Romesh wants to make a giant balloon display using an equal number of red, white and blue balloons. What is the smallest number of packs of each colour he needs to use in order to have no balloons left over?
In order to have no balloons left over, Romesh needs to have the same number of red, white, and blue balloons. Let's denote this number as x.
Since Romesh wants to use the smallest number of packs, he needs to find the least common multiple (LCM) of the number of balloons in each pack.
Let's assume the number of red balloons in one pack is r, the number of white balloons in one pack is w, and the number of blue balloons in one pack is b.

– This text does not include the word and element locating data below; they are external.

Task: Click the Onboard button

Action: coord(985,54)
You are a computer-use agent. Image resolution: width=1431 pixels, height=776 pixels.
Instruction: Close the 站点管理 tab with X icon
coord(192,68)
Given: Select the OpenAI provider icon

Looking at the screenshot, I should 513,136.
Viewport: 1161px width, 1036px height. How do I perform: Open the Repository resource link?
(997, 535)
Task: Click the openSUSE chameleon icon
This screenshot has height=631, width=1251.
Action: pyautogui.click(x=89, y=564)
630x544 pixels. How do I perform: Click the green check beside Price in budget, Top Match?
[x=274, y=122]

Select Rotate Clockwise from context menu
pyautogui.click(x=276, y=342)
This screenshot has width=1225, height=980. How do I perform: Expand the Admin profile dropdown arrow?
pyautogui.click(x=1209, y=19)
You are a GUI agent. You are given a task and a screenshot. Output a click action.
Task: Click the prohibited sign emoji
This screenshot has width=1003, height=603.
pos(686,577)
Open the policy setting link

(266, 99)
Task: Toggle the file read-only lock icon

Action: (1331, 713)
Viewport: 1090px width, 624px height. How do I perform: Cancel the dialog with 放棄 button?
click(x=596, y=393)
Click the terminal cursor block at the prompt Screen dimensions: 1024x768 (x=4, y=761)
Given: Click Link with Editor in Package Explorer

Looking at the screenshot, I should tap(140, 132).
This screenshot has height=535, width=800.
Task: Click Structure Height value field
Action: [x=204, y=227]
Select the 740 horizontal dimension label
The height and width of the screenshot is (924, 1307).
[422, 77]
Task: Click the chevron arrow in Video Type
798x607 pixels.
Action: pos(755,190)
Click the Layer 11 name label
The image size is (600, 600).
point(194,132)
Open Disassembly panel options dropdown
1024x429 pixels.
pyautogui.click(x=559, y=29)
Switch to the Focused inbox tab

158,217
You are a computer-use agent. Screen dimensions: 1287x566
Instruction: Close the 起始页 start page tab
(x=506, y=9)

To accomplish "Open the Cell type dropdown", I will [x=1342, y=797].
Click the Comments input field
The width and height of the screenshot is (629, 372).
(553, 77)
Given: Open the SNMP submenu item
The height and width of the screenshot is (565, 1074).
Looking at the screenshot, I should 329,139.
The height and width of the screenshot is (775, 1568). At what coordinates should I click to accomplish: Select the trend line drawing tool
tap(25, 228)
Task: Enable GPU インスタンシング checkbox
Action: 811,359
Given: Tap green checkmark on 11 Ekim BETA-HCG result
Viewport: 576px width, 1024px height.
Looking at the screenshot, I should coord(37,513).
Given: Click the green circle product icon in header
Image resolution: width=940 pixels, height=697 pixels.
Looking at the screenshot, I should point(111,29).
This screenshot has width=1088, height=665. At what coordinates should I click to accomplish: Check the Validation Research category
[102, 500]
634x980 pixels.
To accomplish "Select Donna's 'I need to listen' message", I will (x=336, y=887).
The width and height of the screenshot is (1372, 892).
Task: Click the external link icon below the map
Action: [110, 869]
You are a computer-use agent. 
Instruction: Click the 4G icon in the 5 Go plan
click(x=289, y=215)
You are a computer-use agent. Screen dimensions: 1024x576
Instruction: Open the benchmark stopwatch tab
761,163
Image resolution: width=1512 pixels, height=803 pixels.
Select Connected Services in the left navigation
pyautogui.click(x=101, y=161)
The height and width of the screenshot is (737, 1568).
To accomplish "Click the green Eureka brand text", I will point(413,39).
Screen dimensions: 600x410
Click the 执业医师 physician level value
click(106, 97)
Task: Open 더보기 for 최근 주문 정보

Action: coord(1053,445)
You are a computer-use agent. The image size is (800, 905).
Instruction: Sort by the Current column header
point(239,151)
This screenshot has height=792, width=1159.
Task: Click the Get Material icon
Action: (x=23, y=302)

The multiple of x, r, w, and b that is the smallest will determine the smallest number of packs Romesh needs for each color. The LCM of x, r, w, and b can be calculated as LCM(LCM(x, r), LCM(w, b)).
For example, if Romesh wants to make a display of 10 balloons and the packs contain 3, 4, and 5 balloons each, the LCM(10, 3, 4, 5) would be 60. In this case, Romesh would need to use 6 packs of each color (6 * 3 = 18 red balloons, 6 * 4 = 24 white balloons, and 6 * 5 = 30 blue balloons) in order to have no balloons left over.
To find the smallest number of packs of each color, Romesh needs to determine the LCM of x, r, w, and b based on the actual numbers he has available.